# Task goal
Would you print the records below word for word, without the pictures?

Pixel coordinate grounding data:
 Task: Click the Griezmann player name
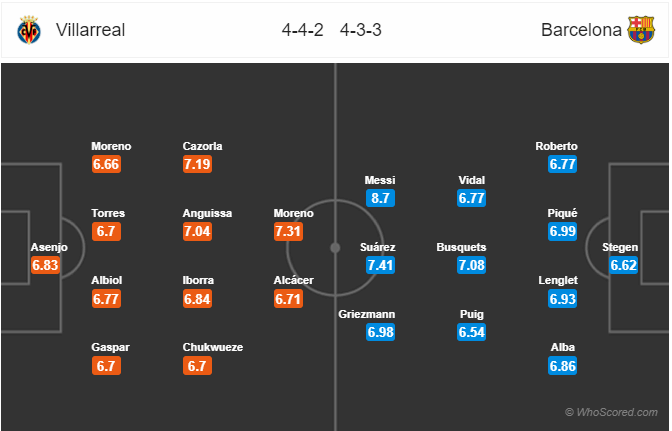(x=366, y=314)
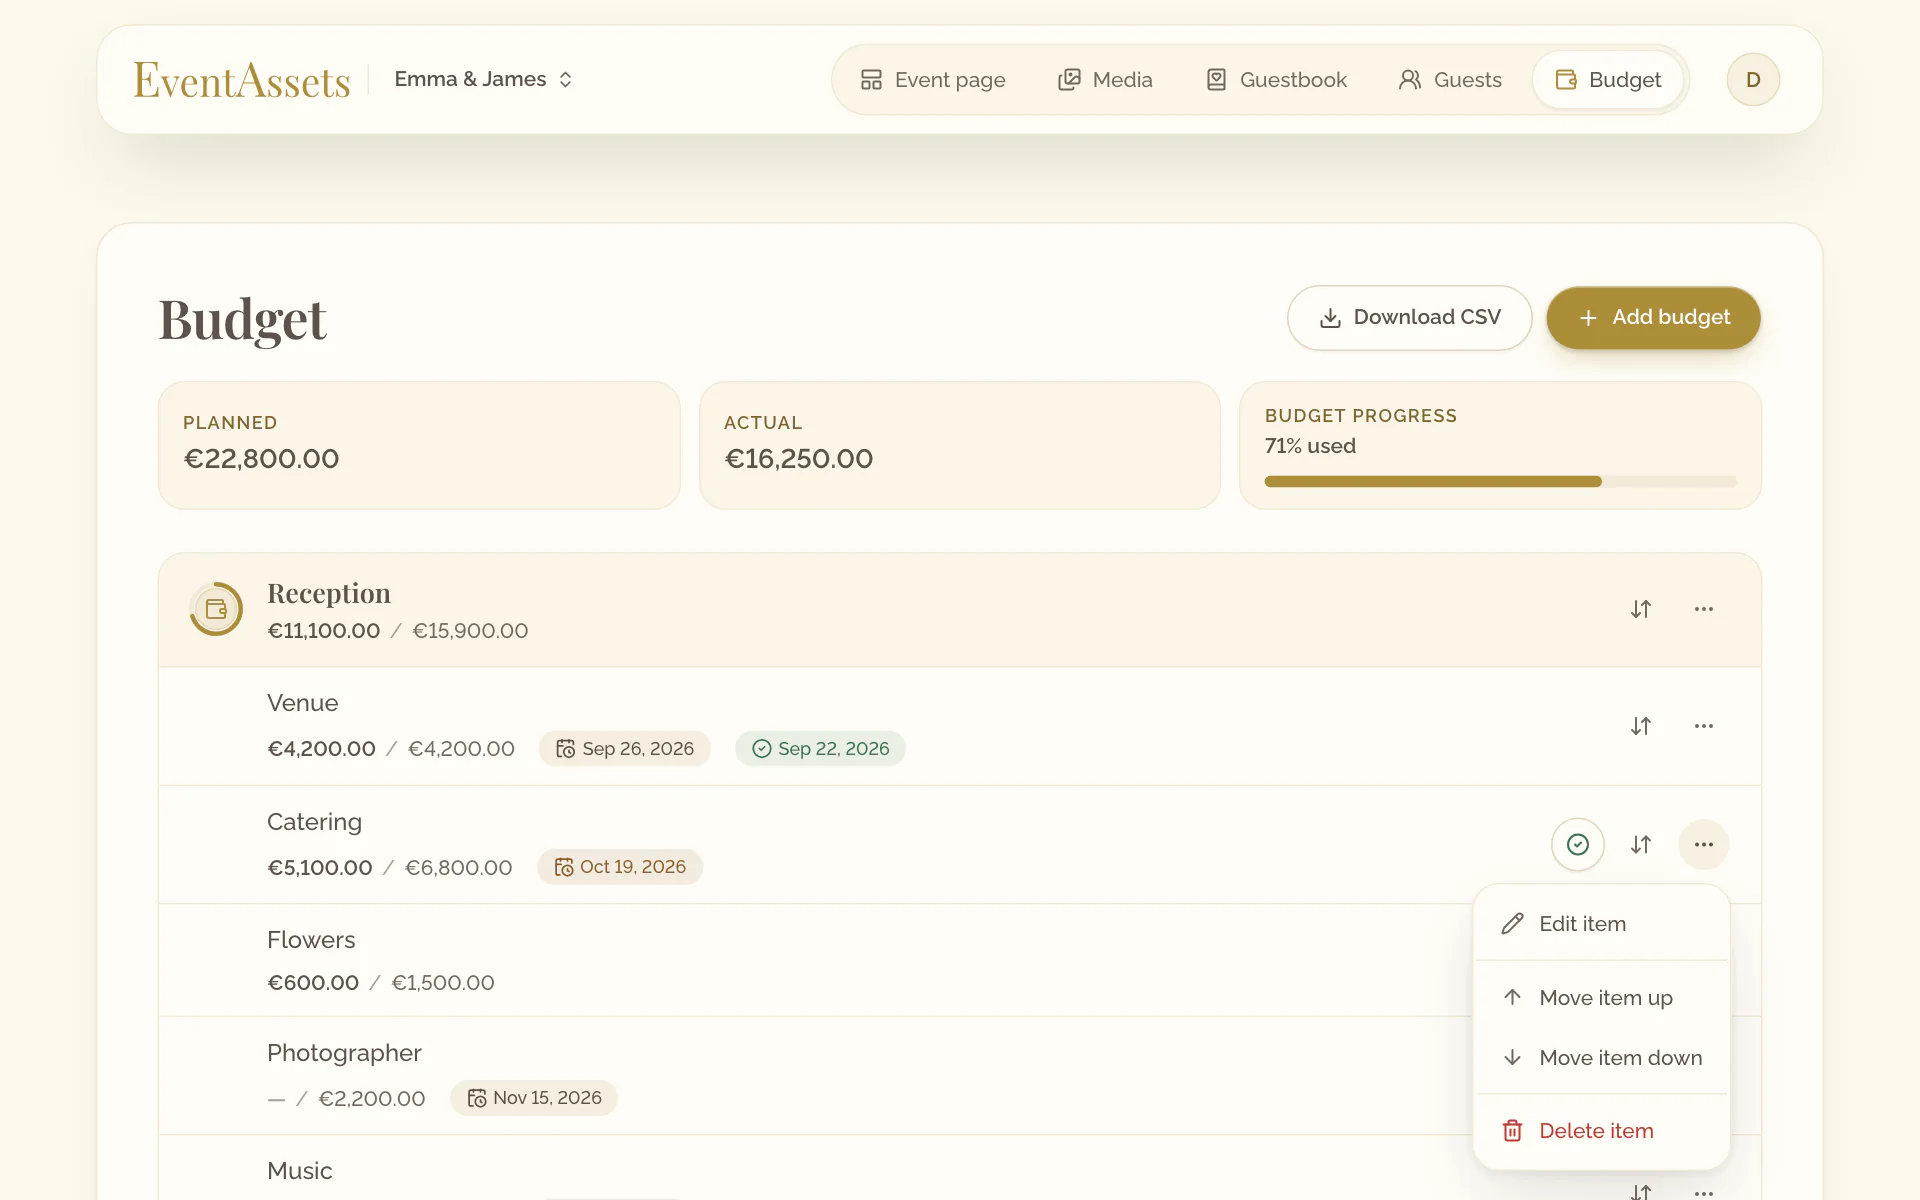Open the Emma & James event switcher
This screenshot has height=1200, width=1920.
[x=483, y=79]
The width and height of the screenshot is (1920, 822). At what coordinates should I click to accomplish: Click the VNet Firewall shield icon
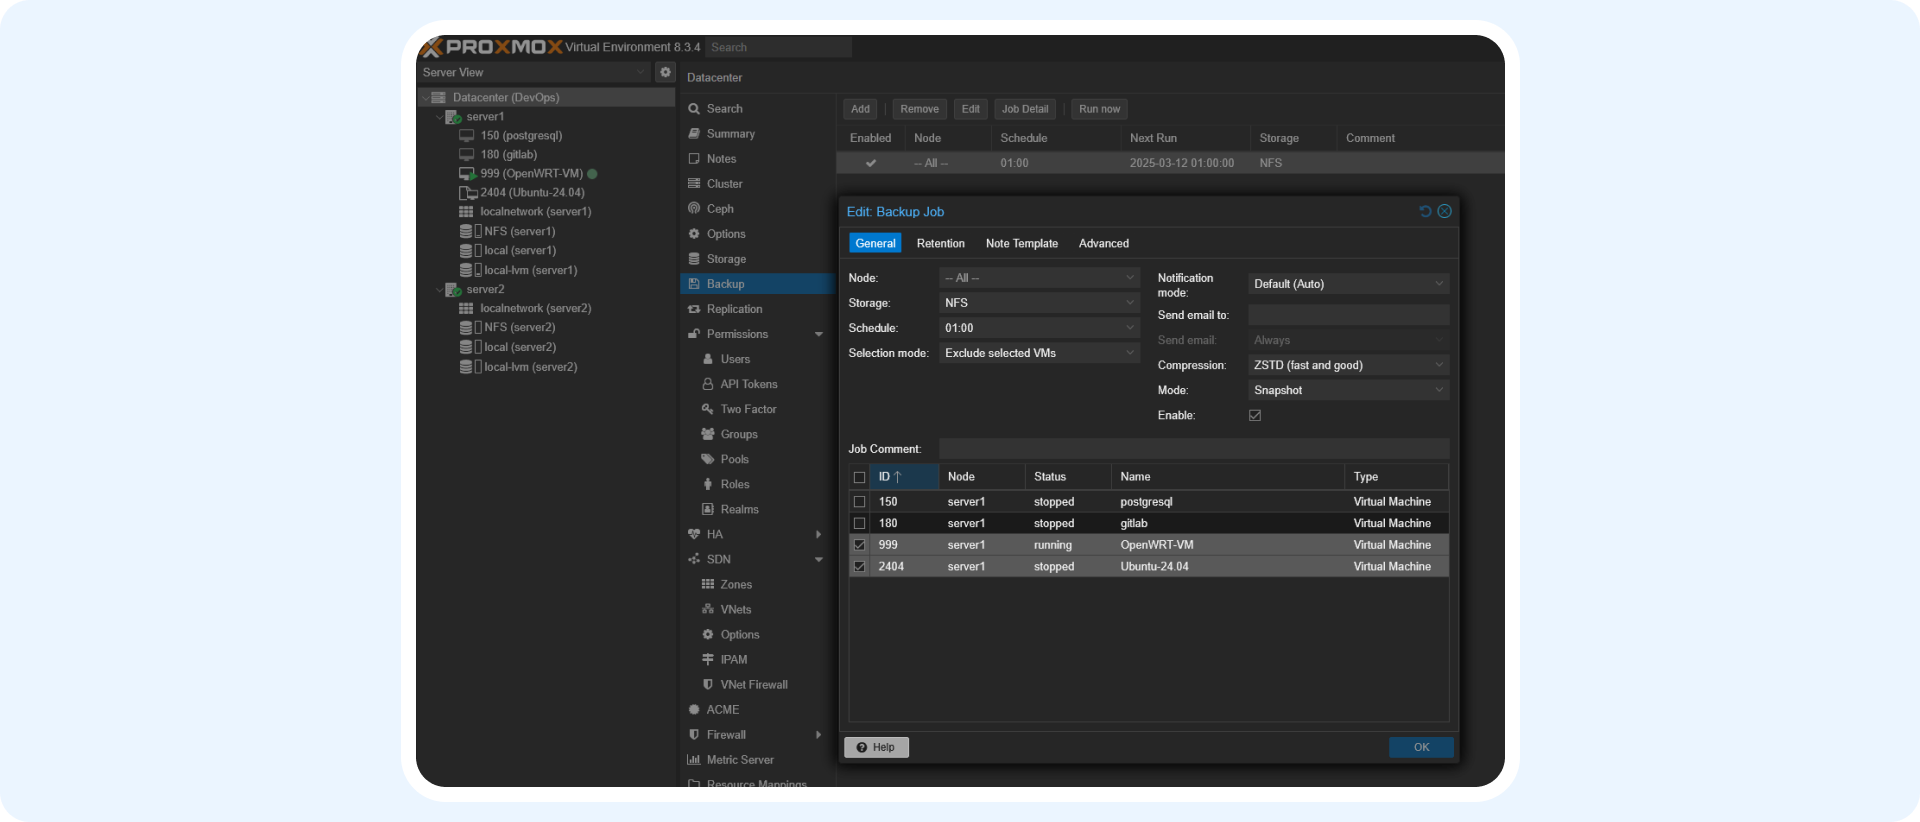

# Your response
 Task: Click the Griezmann player name
(x=366, y=314)
Open the Emma & James event switcher
This screenshot has height=1200, width=1920.
[x=483, y=79]
The width and height of the screenshot is (1920, 822). At what coordinates should I click to accomplish: Click the VNet Firewall shield icon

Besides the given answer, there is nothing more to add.